### Given data
——————

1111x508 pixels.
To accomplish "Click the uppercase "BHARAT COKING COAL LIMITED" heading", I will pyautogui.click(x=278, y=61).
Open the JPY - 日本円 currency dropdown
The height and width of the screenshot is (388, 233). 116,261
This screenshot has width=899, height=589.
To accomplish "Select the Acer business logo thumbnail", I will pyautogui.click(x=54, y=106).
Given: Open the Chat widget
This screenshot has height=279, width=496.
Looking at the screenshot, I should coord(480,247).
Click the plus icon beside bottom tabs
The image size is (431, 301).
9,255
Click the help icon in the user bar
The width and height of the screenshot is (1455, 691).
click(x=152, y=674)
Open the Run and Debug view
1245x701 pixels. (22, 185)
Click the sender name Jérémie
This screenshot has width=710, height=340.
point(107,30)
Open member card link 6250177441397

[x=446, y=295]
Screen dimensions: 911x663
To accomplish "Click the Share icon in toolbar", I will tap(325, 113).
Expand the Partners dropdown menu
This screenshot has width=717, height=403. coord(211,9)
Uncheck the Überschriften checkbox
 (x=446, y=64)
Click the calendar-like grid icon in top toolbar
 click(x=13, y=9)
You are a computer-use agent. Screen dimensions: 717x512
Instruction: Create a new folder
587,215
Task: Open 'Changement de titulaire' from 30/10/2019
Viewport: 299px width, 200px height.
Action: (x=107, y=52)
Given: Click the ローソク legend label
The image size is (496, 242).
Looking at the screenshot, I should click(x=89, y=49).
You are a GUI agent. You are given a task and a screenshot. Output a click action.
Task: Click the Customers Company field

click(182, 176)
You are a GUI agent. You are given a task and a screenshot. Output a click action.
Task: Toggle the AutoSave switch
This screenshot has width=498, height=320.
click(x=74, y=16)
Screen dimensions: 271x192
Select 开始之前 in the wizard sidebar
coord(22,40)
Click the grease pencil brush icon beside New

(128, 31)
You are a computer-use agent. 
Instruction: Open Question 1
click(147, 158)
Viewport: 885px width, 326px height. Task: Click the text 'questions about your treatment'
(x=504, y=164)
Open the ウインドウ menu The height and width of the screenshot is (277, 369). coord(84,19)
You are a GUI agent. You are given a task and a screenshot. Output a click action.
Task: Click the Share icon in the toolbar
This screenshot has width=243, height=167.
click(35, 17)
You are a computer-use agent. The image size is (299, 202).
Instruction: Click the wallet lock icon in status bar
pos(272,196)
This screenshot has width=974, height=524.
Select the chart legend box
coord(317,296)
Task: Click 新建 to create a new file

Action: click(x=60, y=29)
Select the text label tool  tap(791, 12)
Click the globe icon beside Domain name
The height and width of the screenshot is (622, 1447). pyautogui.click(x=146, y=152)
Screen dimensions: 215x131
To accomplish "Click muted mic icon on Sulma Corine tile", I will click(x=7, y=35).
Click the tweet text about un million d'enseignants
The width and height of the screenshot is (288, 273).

——————

### Task statement
When transcribing the data, keep every line exactly as it is.

### Exercise answer
1111x508 pixels.
To accomplish "Click the uppercase "BHARAT COKING COAL LIMITED" heading", I will pyautogui.click(x=278, y=61).
Open the JPY - 日本円 currency dropdown
The height and width of the screenshot is (388, 233). 116,261
This screenshot has width=899, height=589.
To accomplish "Select the Acer business logo thumbnail", I will pyautogui.click(x=54, y=106).
Given: Open the Chat widget
This screenshot has height=279, width=496.
Looking at the screenshot, I should coord(480,247).
Click the plus icon beside bottom tabs
The image size is (431, 301).
9,255
Click the help icon in the user bar
The width and height of the screenshot is (1455, 691).
click(x=152, y=674)
Open the Run and Debug view
1245x701 pixels. (22, 185)
Click the sender name Jérémie
This screenshot has width=710, height=340.
point(107,30)
Open member card link 6250177441397

[x=446, y=295]
Screen dimensions: 911x663
To accomplish "Click the Share icon in toolbar", I will tap(325, 113).
Expand the Partners dropdown menu
This screenshot has width=717, height=403. coord(211,9)
Uncheck the Überschriften checkbox
 (x=446, y=64)
Click the calendar-like grid icon in top toolbar
 click(x=13, y=9)
You are a computer-use agent. Screen dimensions: 717x512
Instruction: Create a new folder
587,215
Task: Open 'Changement de titulaire' from 30/10/2019
Viewport: 299px width, 200px height.
Action: (x=107, y=52)
Given: Click the ローソク legend label
The image size is (496, 242).
Looking at the screenshot, I should click(x=89, y=49).
You are a GUI agent. You are given a task and a screenshot. Output a click action.
Task: Click the Customers Company field

click(182, 176)
You are a GUI agent. You are given a task and a screenshot. Output a click action.
Task: Toggle the AutoSave switch
This screenshot has width=498, height=320.
click(x=74, y=16)
Screen dimensions: 271x192
Select 开始之前 in the wizard sidebar
coord(22,40)
Click the grease pencil brush icon beside New

(128, 31)
You are a computer-use agent. 
Instruction: Open Question 1
click(147, 158)
Viewport: 885px width, 326px height. Task: Click the text 'questions about your treatment'
(x=504, y=164)
Open the ウインドウ menu The height and width of the screenshot is (277, 369). coord(84,19)
You are a GUI agent. You are given a task and a screenshot. Output a click action.
Task: Click the Share icon in the toolbar
This screenshot has width=243, height=167.
click(35, 17)
You are a computer-use agent. The image size is (299, 202).
Instruction: Click the wallet lock icon in status bar
pos(272,196)
This screenshot has width=974, height=524.
Select the chart legend box
coord(317,296)
Task: Click 新建 to create a new file

Action: click(x=60, y=29)
Select the text label tool  tap(791, 12)
Click the globe icon beside Domain name
The height and width of the screenshot is (622, 1447). pyautogui.click(x=146, y=152)
Screen dimensions: 215x131
To accomplish "Click muted mic icon on Sulma Corine tile", I will click(x=7, y=35).
Click the tweet text about un million d'enseignants
The width and height of the screenshot is (288, 273).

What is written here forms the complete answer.